→ **ASSIGNED TASK**
With both ends included, transcribe exactly the records below from their first line to the line that contains "2557x1268 pixels.".

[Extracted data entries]
"""

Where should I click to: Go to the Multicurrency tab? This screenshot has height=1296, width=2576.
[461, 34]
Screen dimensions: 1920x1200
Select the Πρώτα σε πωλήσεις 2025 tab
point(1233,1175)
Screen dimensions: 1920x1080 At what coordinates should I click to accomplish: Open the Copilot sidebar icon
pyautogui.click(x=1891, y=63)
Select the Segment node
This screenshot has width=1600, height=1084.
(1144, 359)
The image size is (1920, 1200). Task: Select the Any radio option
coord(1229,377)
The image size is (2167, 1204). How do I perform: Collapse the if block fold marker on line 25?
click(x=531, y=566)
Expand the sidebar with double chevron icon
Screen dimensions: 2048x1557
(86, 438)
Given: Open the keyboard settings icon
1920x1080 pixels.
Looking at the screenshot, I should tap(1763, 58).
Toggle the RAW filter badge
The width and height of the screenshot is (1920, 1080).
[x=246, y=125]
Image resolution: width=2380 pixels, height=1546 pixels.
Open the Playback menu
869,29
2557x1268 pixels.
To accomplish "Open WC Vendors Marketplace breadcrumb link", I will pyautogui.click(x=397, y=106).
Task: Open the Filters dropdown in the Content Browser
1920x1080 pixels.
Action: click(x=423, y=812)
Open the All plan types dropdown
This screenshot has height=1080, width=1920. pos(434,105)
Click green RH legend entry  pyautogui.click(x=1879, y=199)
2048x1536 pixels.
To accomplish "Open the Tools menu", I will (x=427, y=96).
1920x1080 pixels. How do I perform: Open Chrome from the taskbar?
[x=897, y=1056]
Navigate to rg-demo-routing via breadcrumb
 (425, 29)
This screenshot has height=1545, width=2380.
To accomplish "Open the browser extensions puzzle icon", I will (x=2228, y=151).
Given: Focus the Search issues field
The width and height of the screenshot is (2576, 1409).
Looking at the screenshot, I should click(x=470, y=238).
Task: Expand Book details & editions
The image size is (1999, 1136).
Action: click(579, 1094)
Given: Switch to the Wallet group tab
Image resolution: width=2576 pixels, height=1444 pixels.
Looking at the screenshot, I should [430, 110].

"""

→ **SOLVED EXERCISE**
Where should I click to: Go to the Multicurrency tab? This screenshot has height=1296, width=2576.
[461, 34]
Screen dimensions: 1920x1200
Select the Πρώτα σε πωλήσεις 2025 tab
point(1233,1175)
Screen dimensions: 1920x1080 At what coordinates should I click to accomplish: Open the Copilot sidebar icon
pyautogui.click(x=1891, y=63)
Select the Segment node
This screenshot has width=1600, height=1084.
(1144, 359)
The image size is (1920, 1200). Task: Select the Any radio option
coord(1229,377)
The image size is (2167, 1204). How do I perform: Collapse the if block fold marker on line 25?
click(x=531, y=566)
Expand the sidebar with double chevron icon
Screen dimensions: 2048x1557
(86, 438)
Given: Open the keyboard settings icon
1920x1080 pixels.
Looking at the screenshot, I should tap(1763, 58).
Toggle the RAW filter badge
The width and height of the screenshot is (1920, 1080).
[x=246, y=125]
Image resolution: width=2380 pixels, height=1546 pixels.
Open the Playback menu
869,29
2557x1268 pixels.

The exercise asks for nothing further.